*** Given records Section Begins ***

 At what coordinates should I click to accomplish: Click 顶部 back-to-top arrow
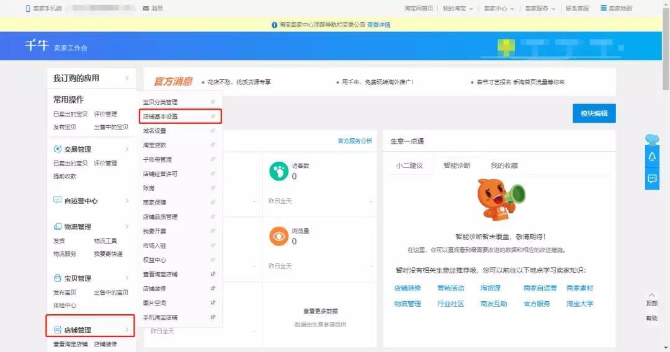pos(651,295)
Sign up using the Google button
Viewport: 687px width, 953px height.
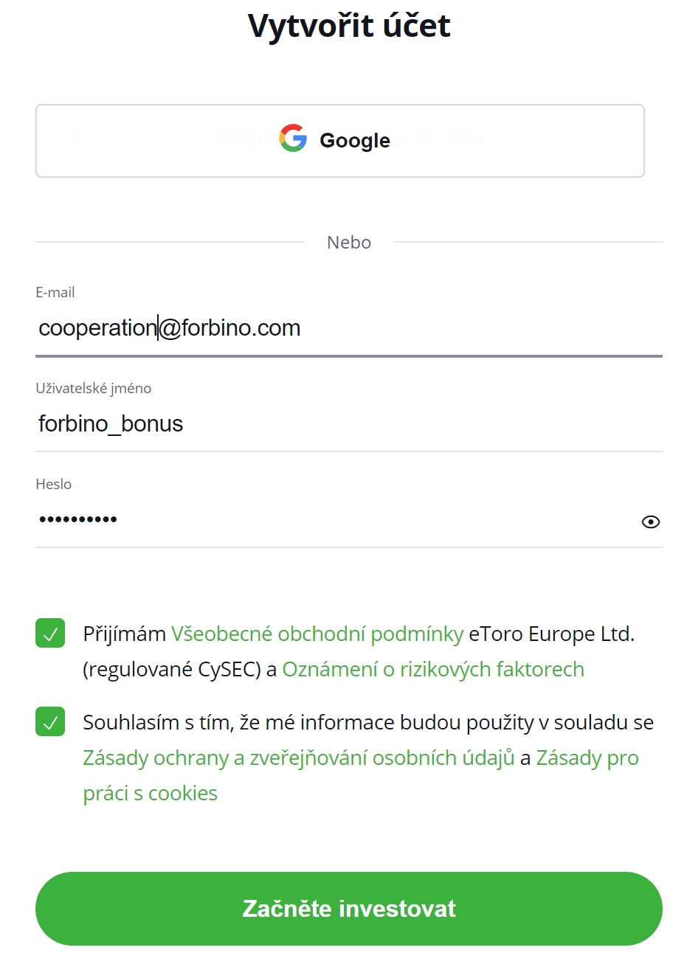point(340,141)
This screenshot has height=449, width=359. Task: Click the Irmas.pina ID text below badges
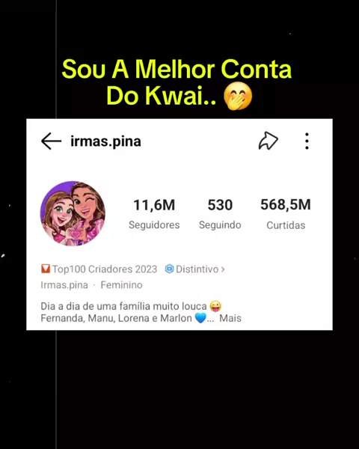click(64, 285)
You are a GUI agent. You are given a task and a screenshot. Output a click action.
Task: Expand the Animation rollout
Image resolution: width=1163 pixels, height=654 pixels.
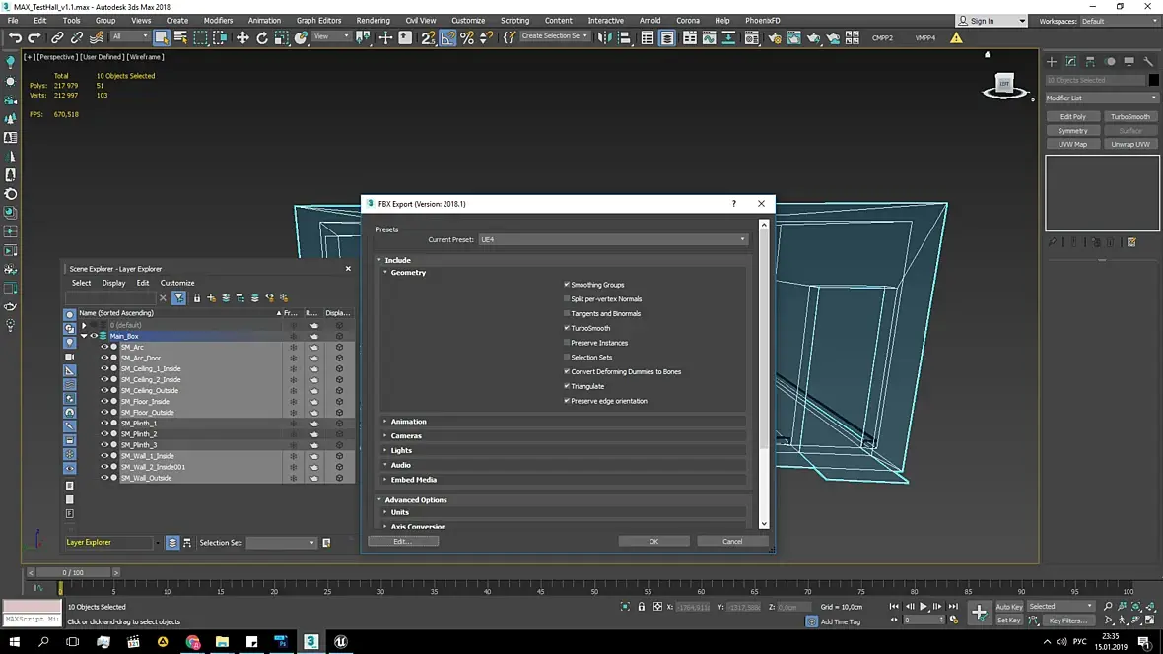pyautogui.click(x=408, y=422)
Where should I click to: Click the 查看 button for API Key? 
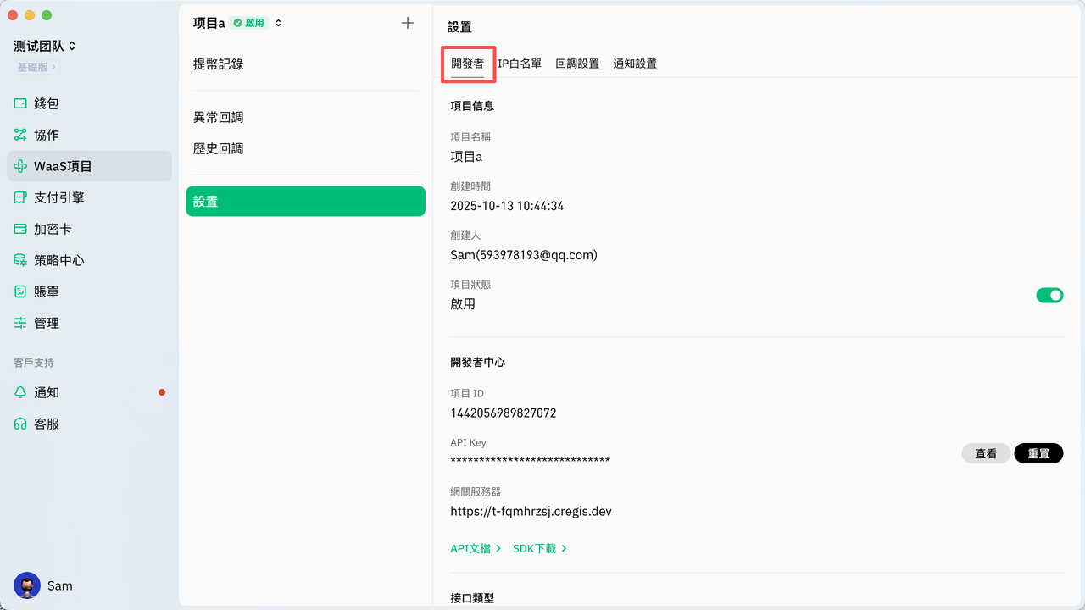tap(986, 453)
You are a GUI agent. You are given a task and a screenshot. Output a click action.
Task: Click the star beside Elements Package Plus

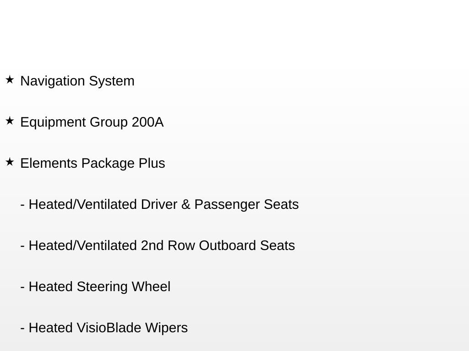(x=10, y=162)
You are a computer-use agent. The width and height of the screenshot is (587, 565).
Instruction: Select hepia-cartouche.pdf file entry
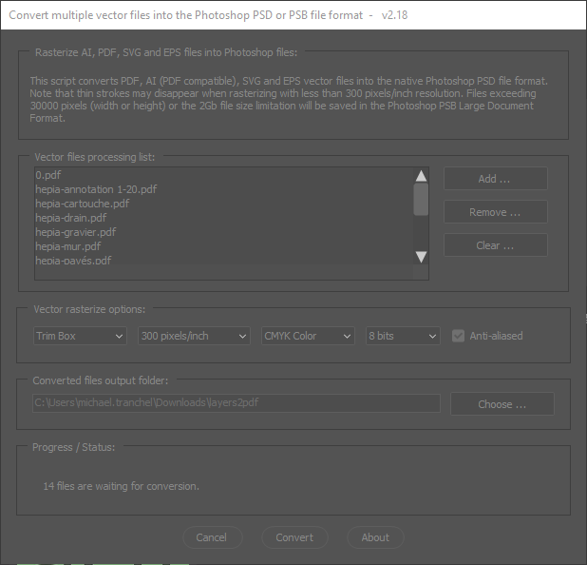[82, 204]
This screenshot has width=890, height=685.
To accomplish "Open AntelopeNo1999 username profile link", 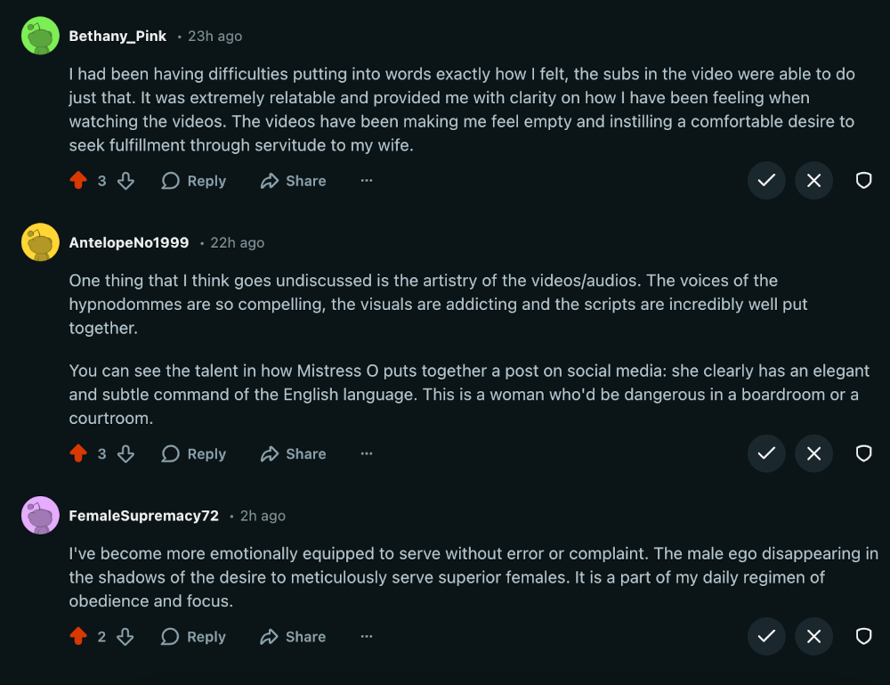I will [129, 242].
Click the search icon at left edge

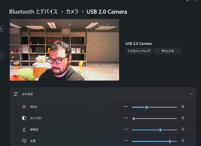(x=1, y=29)
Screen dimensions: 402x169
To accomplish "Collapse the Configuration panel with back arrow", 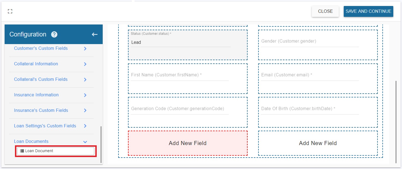I will point(95,34).
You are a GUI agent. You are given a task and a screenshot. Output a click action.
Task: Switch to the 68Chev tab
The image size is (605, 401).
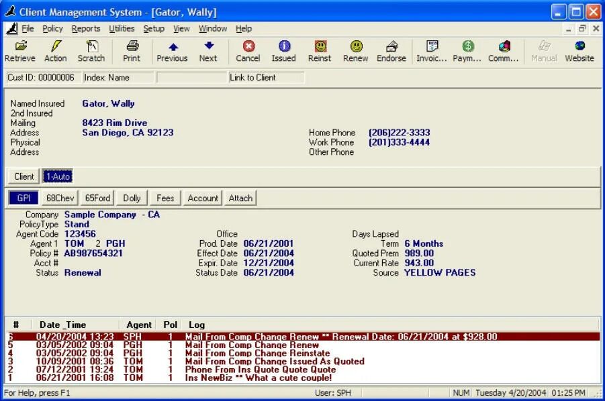[x=60, y=198]
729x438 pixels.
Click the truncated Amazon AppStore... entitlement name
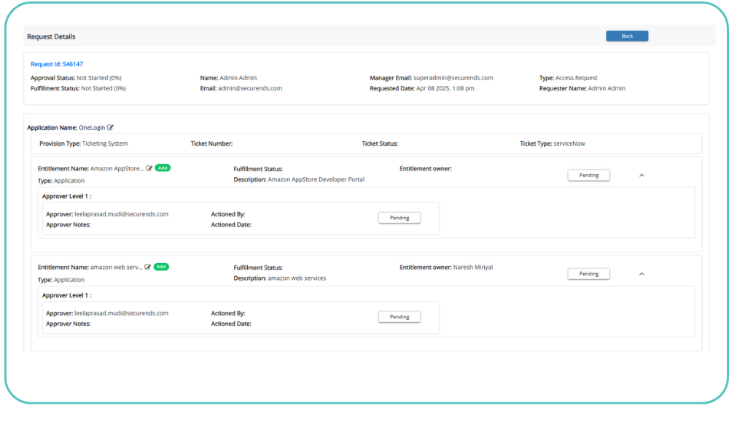pyautogui.click(x=117, y=168)
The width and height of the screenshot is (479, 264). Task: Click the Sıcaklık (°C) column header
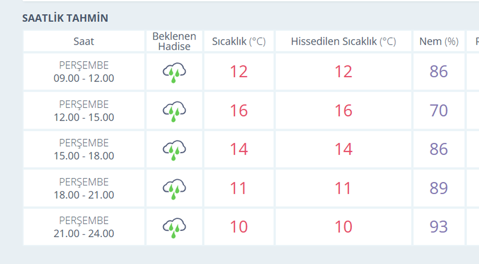239,41
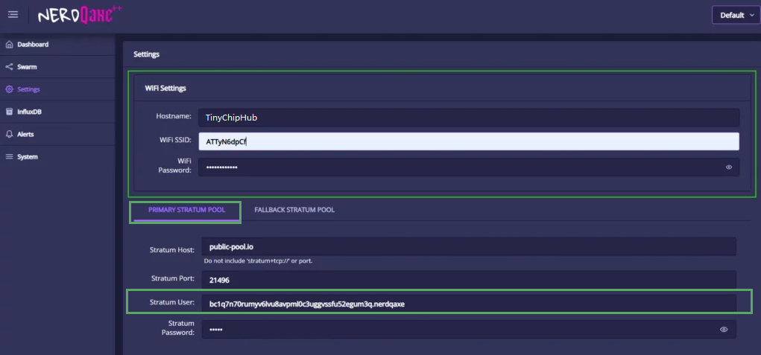The height and width of the screenshot is (355, 761).
Task: Click the InfluxDB database icon
Action: [9, 112]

*** Given records Section Ends ***

• Task to carry out: Retype the line containing "729x438 pixels." and each line after it through the last line of the entries above, exactly, with no pictures and nothing else.

• Answer to this exercise:
729x438 pixels.
Click the truncated Amazon AppStore... entitlement name
pyautogui.click(x=117, y=168)
The width and height of the screenshot is (479, 264). Task: Click the Sıcaklık (°C) column header
239,41
The height and width of the screenshot is (355, 761).
Task: Click the InfluxDB database icon
Action: [9, 112]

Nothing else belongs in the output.